Kubica Threatens To Pull Out of WRC - If Time Interval Between Cars is Not Safe | WRC - 2013

Despite an healthy lead of over a minute by the end of day 1, and went on to win at Rally d'Italia Sardegna, WRC - 2013 in WRC2; the former F1 driver was ready to call it quits to the WRC event.

Reason : Only the top end competition [World Rally Cars] had the liberty of safety to have a two-minute gap between the cars leaving the starting line of the competitive special stages. WRC2, class & WRC3 class were timed with just a minute apart, in order to complete the stages well before the repetition for the second pass.

Issue : However the WRC2 class cars which are almost equally fast or even faster than the lower order WRC cars are caught in the lingering dust cloud in the stages that are raised by the cars driven before them, and the one-minute gap is too less for the dust to settle down for proper visibility. The Pole being the leader of the class and starting the last of the WRC2 cars was furious after being forced to stop/slowdown in the middle of the special stages due to the dust issue.
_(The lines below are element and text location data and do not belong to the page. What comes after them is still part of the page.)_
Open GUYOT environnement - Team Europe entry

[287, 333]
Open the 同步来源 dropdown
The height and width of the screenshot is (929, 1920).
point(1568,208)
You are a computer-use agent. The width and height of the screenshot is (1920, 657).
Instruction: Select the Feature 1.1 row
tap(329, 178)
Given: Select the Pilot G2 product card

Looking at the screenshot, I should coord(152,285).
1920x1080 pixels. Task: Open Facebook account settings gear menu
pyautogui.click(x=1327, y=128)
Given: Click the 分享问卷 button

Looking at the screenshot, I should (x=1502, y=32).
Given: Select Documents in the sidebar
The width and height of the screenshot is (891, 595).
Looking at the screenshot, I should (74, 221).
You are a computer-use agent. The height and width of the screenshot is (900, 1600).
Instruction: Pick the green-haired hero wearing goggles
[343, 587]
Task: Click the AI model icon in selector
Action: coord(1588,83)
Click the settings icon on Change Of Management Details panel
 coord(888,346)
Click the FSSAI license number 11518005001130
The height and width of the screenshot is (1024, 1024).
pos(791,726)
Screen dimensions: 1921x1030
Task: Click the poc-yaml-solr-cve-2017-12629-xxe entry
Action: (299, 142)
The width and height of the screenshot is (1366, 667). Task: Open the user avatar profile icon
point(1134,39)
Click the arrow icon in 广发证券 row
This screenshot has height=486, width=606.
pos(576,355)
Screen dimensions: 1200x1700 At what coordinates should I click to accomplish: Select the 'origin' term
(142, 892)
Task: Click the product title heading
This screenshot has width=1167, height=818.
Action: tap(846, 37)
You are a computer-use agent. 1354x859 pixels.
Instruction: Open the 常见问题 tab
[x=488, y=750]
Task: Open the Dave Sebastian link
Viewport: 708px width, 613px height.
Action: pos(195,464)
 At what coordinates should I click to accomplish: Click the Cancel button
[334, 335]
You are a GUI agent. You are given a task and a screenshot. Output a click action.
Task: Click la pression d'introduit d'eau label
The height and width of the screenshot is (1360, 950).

"We have to review this," said Kubica. "If I had to come back with a one-minute gap then I would not come. There is no point to risk your life for this - it's that simple.
"When I was doing F1, the FIA did a great job with safety, but what I have seen here is disappointing, it looks like nobody cares about the drivers.", continued the Pole.


"But it's not just the drivers, when we were 20 seconds behind [Sepp] Wiegand on the road, we have people standing in the road because they did not expect us and could not see us. We have to review this sooner rather than later, because something can happen if we don't react," said the Polish star.

When Robert asked about the decision to run in one-minute gaps, the rally organisers said they acted within the sport's regulations. The above clip of Robert driving through the cloud of dust is pretty good evidence of the serious safety issue both for the safety of crews & spectators at the stage.

Solution : Simple, just increase the time gap between the cars! So practically the ball is now in the court of FIA. With programmes such as Action for Road Safety in place, and high line of safety practices in other top level motorsport like F1 - hope the international sporting authority takes on its own nuances like this.

A proper assessment of stage by stage analysis and not just one rule for all, feels like the need of the hour. Hope the current system takes into account of various factors to keep sport's stars like Kubica and many more talents aground across all flavours of motorsport. Fingers crossed!!